* EXERCISE DIRECTIONS
Set down every record below exactly as it stands, leaving out the pictures.

* PROVIDED DATA
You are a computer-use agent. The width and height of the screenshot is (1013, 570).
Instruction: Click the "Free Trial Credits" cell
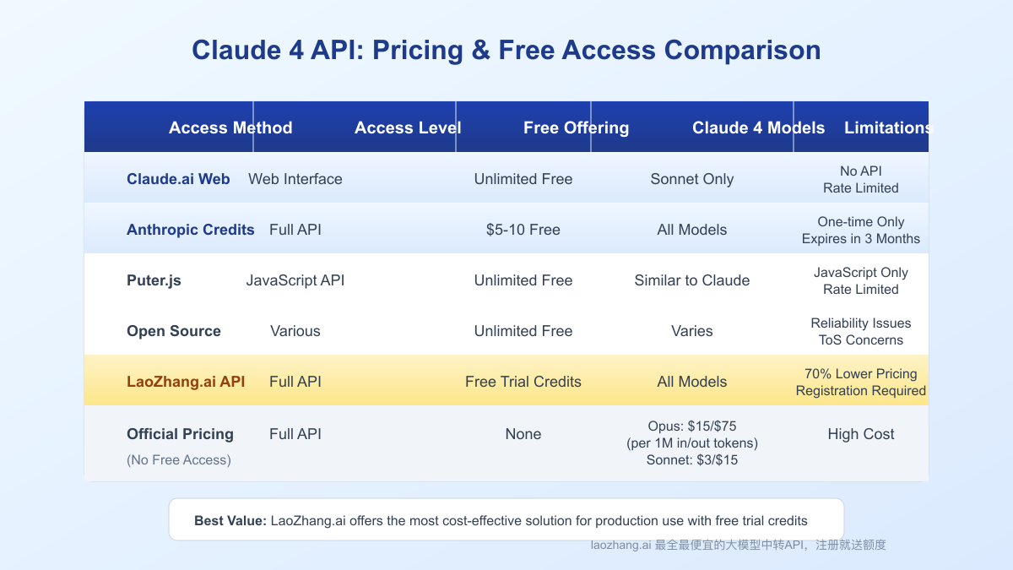(523, 382)
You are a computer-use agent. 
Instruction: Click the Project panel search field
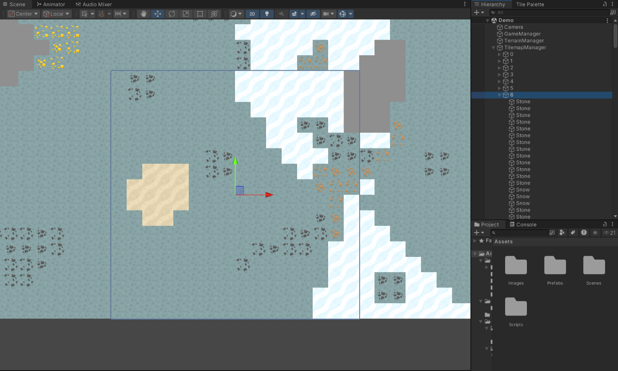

* REPLY TO THE EXERCISE
You are a computer-use agent. The width and height of the screenshot is (1013, 570).
Instruction: Click the "Free Trial Credits" cell
(523, 382)
You are a computer-use agent. 
Instruction: Click the Project panel search field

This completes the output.